What Is a Recording Studio?
A recording studio is a specifically designed room made to capture and optimize sound into a completed project. It is used for sound recording and reproduction, sound design, and mixing. Sound recording and reproduction capture or recreate sound – like speaking, music, sound effects, and singing – by mechanical or electrical means.
Sound design is when people create soundtracks (in this case, meaning collecting or making sound effects, not music) with audio production equipment and techniques. There are two ways to create sounds for media: you can edit pre-existing sound effects or audio or make new sounds with a synthesizer.
Audio mixing is when mixing engineers combine and refine recordings into multitrack recordings simultaneously recorded and fused into a final product.
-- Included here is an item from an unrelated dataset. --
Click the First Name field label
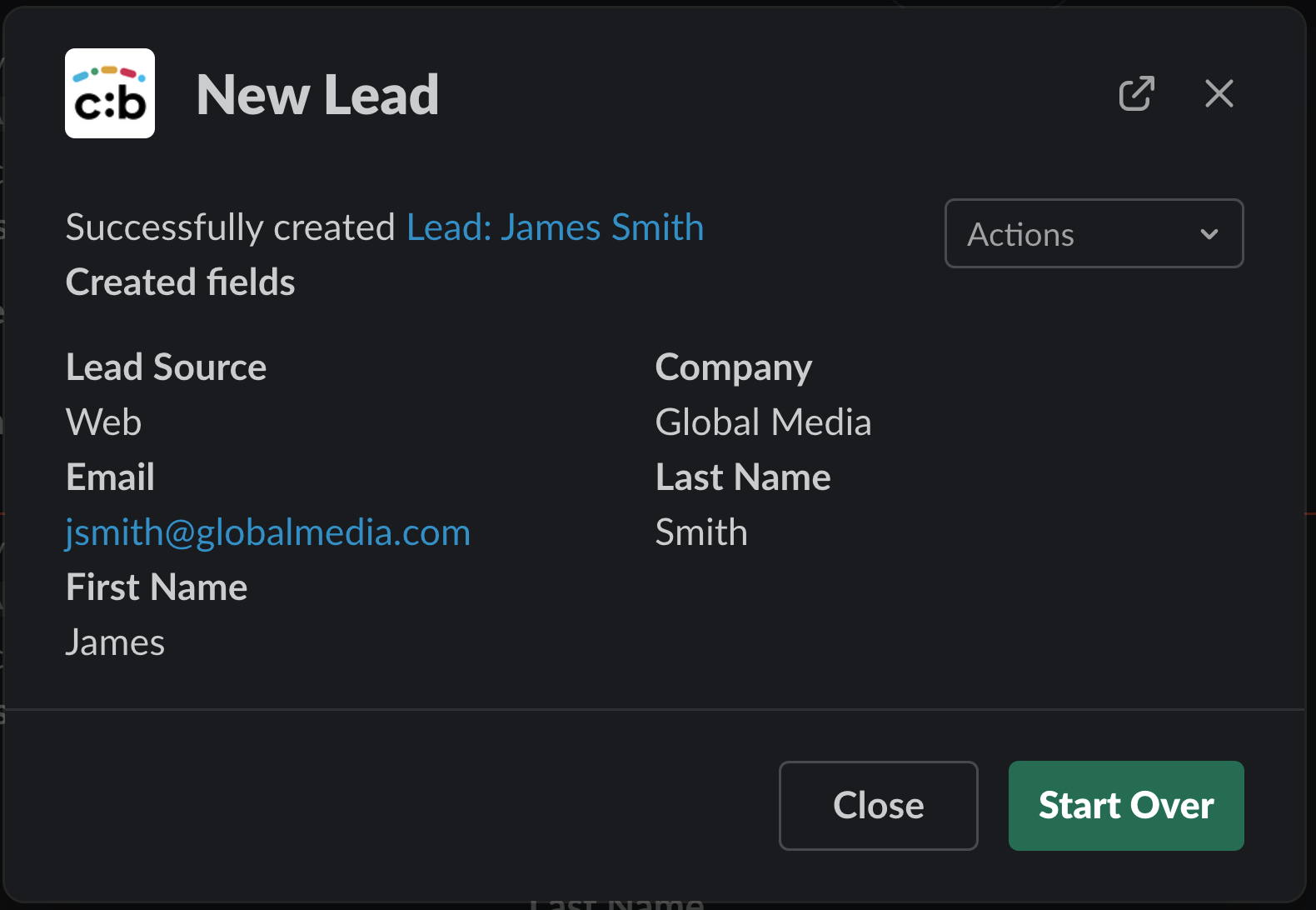Screen dimensions: 1316x910 157,588
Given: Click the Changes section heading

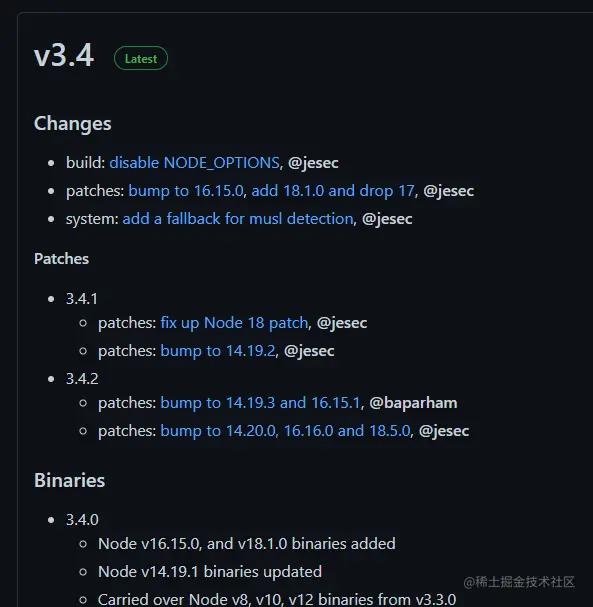Looking at the screenshot, I should [73, 124].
Mix engineers can make three different kinds of multitrack recordings:
- Monaural (mono): The sound comes from a single position and only requires one loudspeaker.
- Stereophonic (stereo): It is created with the illusion that it’s coming from multiple directions and is often achieved by combining two separate audio channels through two or more speakers.
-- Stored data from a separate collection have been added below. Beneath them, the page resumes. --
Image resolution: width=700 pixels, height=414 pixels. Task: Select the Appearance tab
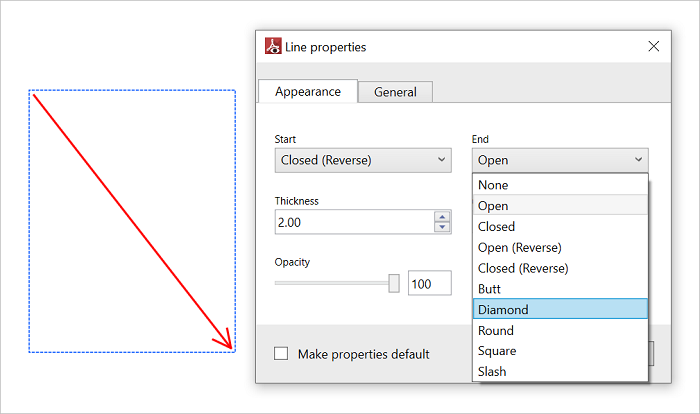(x=308, y=91)
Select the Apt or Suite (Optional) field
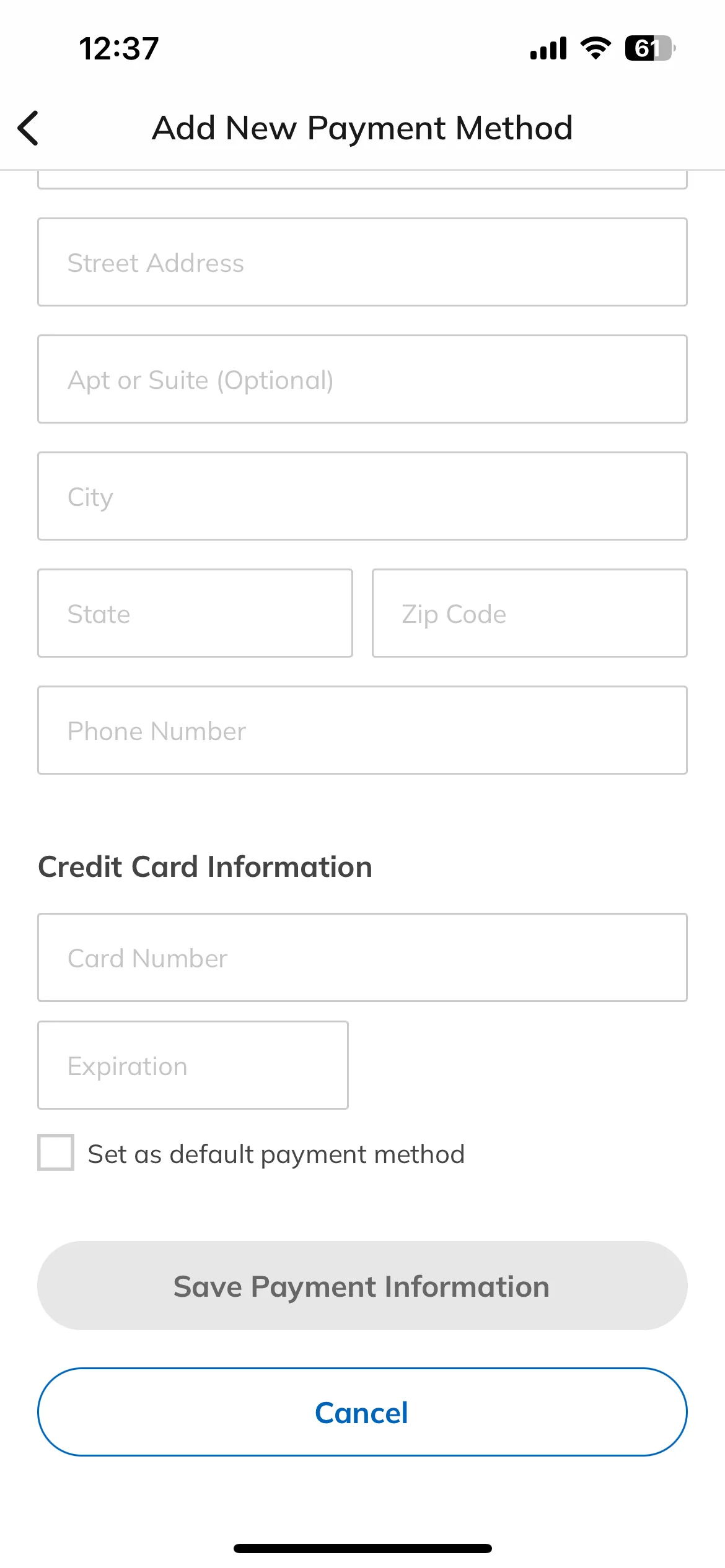Image resolution: width=725 pixels, height=1568 pixels. (362, 379)
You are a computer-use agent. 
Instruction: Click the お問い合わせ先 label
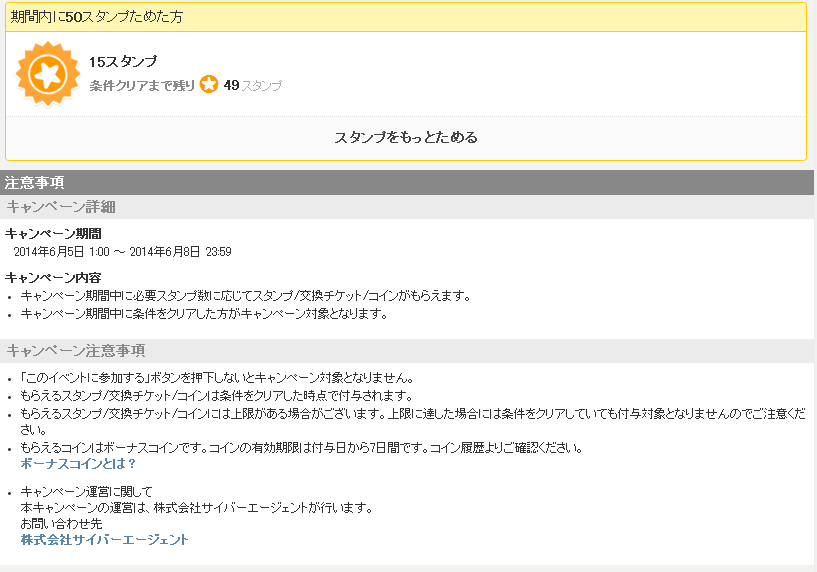pyautogui.click(x=61, y=524)
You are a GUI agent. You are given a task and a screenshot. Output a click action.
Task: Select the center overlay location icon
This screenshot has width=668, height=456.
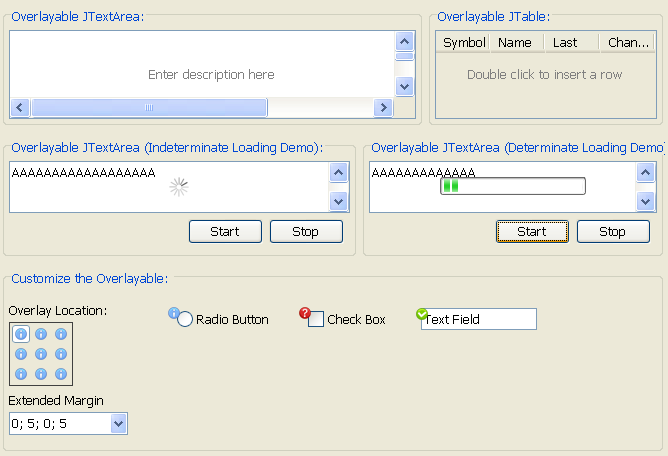(41, 354)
- Surround sound: A method of increasing the accuracy of sound recreation and its clarity and depth, which is possible by surrounding the listener with speakers.
In ideal circumstances, you’d have a recording studio designed by an audio engineer or acoustician, people with a deep, fundamental understanding of how sound works. That’s not to say that the average person couldn’t build a sound studio. Take YouTubers, for example; many of them work out of rooms in their own homes that they’ve converted into sound studios.
As mentioned earlier, people can use sound studios to record music and radio personalities. But voice actors – for commercials, animated television, and dubbing (replacing audio in TV shows and movies) – record from sound studios.
There may also be smaller compartments within the studio called isolation booths. These small rooms are designated for loud musical equipment like drums and amplifiers to keep microphones in the main sound studio from picking up the noise.
Speaking of microphones, they’re just one type of equipment you’ll find inside a recording studio. A sound studio will likely contain a host of audio mixing equipment, like mixing consoles that allow you to combine various audio signals and heavy instruments like harps and electric pianos, to name a few.
For more information, check out my Complete Guide to Building Recording Studios at Home.
Noise Limit in a Recording Studio
So you now have an idea of what recording studios are and some of the purposes they serve. But as mentioned earlier, sound studios are made to keep extra noises out. If you or your co-workers aren’t behind the noise in the studio, it shouldn’t be in there. Unfortunately, some extraneous noise is liable to sneak into your studio, but how much is too much?
The amount of outside noise your sound studio can have depends on what you’re doing. Your studio should be absolutely quiet if you’re making Foley effects – no noise whatsoever should enter beyond the studio doors. Foley effects are reproduced sounds that mimic noises found throughout everyday life. Things like high-heels clicking, sheets billowing in the breeze, and rain are all foley effects.
Classical music requires absolute silence as well. The louder instruments can cover any random noise that finds its way into your studio. Quieter, more subtle parts of classical music, however, won’t mask background sound. Acoustic music is terrible at hiding extra noise as well, so again, total quiet is critical.
If you’re not working on Foley, classical, or acoustic music, the loudest noise that should find its way into your studio is a whisper – and we do mean that literally. The maximum amount of loudness any extra noise should have ranges from far off to close-up whispering.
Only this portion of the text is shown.